▸ **Work order**
What you return has to match the listing below line for line.

= = = = = = =

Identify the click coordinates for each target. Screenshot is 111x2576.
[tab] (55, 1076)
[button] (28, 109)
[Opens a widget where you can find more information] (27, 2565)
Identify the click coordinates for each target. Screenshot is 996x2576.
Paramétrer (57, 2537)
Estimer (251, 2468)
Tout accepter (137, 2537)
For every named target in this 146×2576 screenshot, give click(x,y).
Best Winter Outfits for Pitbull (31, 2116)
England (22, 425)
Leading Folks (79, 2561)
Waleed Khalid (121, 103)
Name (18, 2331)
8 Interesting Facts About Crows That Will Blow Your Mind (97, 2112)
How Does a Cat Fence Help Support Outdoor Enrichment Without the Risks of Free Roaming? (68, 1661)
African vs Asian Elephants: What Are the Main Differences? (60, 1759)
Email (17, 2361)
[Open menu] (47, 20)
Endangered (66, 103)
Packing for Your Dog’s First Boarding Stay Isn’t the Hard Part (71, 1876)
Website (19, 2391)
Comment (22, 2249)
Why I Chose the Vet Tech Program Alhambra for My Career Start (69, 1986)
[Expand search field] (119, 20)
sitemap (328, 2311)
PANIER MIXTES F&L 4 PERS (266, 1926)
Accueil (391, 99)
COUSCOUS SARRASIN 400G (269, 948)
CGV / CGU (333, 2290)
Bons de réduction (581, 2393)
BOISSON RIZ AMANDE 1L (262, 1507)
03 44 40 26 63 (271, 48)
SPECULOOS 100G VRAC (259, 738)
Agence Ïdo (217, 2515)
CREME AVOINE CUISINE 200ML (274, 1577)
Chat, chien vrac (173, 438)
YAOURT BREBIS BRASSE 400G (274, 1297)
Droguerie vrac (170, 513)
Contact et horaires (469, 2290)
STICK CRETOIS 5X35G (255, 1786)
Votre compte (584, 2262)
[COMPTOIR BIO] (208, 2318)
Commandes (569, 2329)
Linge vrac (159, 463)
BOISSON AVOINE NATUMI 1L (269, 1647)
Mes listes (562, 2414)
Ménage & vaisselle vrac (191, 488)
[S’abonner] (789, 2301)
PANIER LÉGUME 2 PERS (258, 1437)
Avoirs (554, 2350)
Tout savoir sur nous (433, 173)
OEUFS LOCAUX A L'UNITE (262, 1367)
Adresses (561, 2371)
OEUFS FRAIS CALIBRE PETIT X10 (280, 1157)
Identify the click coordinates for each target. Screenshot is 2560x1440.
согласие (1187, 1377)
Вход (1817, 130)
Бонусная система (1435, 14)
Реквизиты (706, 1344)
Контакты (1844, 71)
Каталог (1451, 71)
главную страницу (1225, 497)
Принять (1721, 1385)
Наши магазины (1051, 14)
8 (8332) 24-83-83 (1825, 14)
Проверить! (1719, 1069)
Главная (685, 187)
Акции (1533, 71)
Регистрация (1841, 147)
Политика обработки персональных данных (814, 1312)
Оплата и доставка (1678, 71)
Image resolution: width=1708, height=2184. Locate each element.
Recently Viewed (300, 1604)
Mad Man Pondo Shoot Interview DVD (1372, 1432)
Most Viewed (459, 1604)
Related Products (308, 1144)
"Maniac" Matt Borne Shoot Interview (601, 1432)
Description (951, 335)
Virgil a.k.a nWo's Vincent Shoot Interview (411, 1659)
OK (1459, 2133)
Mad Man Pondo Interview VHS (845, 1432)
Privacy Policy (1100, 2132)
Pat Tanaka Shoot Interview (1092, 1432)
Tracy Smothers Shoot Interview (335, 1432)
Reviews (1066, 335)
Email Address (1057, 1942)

= = = = = = =

▸ **Expected answer**
Identify the click coordinates for each target. Screenshot is 111x2576.
[tab] (55, 1076)
[button] (28, 109)
[Opens a widget where you can find more information] (27, 2565)
Identify the click coordinates for each target. Screenshot is 996x2576.
Paramétrer (57, 2537)
Estimer (251, 2468)
Tout accepter (137, 2537)
For every named target in this 146×2576 screenshot, give click(x,y).
Best Winter Outfits for Pitbull (31, 2116)
England (22, 425)
Leading Folks (79, 2561)
Waleed Khalid (121, 103)
Name (18, 2331)
8 Interesting Facts About Crows That Will Blow Your Mind (97, 2112)
How Does a Cat Fence Help Support Outdoor Enrichment Without the Risks of Free Roaming? (68, 1661)
African vs Asian Elephants: What Are the Main Differences? (60, 1759)
Email (17, 2361)
[Open menu] (47, 20)
Endangered (66, 103)
Packing for Your Dog’s First Boarding Stay Isn’t the Hard Part (71, 1876)
Website (19, 2391)
Comment (22, 2249)
Why I Chose the Vet Tech Program Alhambra for My Career Start (69, 1986)
[Expand search field] (119, 20)
sitemap (328, 2311)
PANIER MIXTES F&L 4 PERS (266, 1926)
Accueil (391, 99)
COUSCOUS SARRASIN 400G (269, 948)
CGV / CGU (333, 2290)
Bons de réduction (581, 2393)
BOISSON RIZ AMANDE 1L (262, 1507)
03 44 40 26 63 (271, 48)
SPECULOOS 100G VRAC (259, 738)
Agence Ïdo (217, 2515)
CREME AVOINE CUISINE 200ML (274, 1577)
Chat, chien vrac (173, 438)
YAOURT BREBIS BRASSE 400G (274, 1297)
Droguerie vrac (170, 513)
Contact et horaires (469, 2290)
STICK CRETOIS 5X35G (255, 1786)
Votre compte (584, 2262)
[COMPTOIR BIO] (208, 2318)
Commandes (569, 2329)
Linge vrac (159, 463)
BOISSON AVOINE NATUMI 1L (269, 1647)
Mes listes (562, 2414)
Ménage & vaisselle vrac (191, 488)
[S’abonner] (789, 2301)
PANIER LÉGUME 2 PERS (258, 1437)
Avoirs (554, 2350)
Tout savoir sur nous (433, 173)
OEUFS LOCAUX A L'UNITE (262, 1367)
Adresses (561, 2371)
OEUFS FRAIS CALIBRE PETIT X10 (280, 1157)
Identify the click coordinates for each target. Screenshot is 2560x1440.
согласие (1187, 1377)
Вход (1817, 130)
Бонусная система (1435, 14)
Реквизиты (706, 1344)
Контакты (1844, 71)
Каталог (1451, 71)
главную страницу (1225, 497)
Принять (1721, 1385)
Наши магазины (1051, 14)
8 (8332) 24-83-83 (1825, 14)
Проверить! (1719, 1069)
Главная (685, 187)
Акции (1533, 71)
Регистрация (1841, 147)
Политика обработки персональных данных (814, 1312)
Оплата и доставка (1678, 71)
Image resolution: width=1708, height=2184. Locate each element.
Recently Viewed (300, 1604)
Mad Man Pondo Shoot Interview DVD (1372, 1432)
Most Viewed (459, 1604)
Related Products (308, 1144)
"Maniac" Matt Borne Shoot Interview (601, 1432)
Description (951, 335)
Virgil a.k.a nWo's Vincent Shoot Interview (411, 1659)
OK (1459, 2133)
Mad Man Pondo Interview VHS (845, 1432)
Privacy Policy (1100, 2132)
Pat Tanaka Shoot Interview (1092, 1432)
Tracy Smothers Shoot Interview (335, 1432)
Reviews (1066, 335)
Email Address (1057, 1942)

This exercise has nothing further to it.